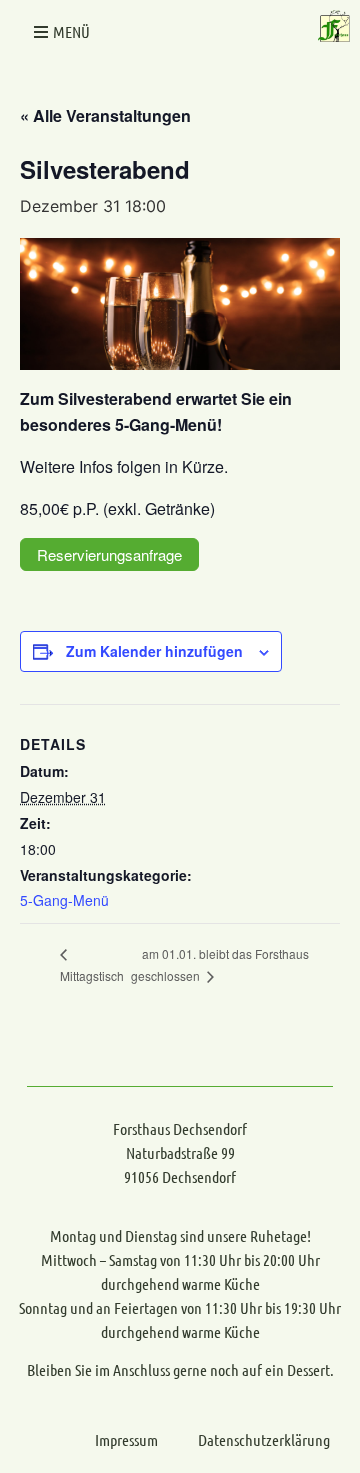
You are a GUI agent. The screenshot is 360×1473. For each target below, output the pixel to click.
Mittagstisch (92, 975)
---
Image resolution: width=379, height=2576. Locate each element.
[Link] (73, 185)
--
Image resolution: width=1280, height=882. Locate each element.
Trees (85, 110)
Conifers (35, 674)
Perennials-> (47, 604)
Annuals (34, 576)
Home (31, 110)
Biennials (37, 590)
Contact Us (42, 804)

EXERCISE: Everything above from the line with "Image resolution: width=379, height=2576." to the line with "[Link] (73, 185)", both included, must be repeated exactly, and nothing outside that range.

SOLUTION TO THE PROBLEM:
Image resolution: width=379, height=2576. Locate each element.
[Link] (73, 185)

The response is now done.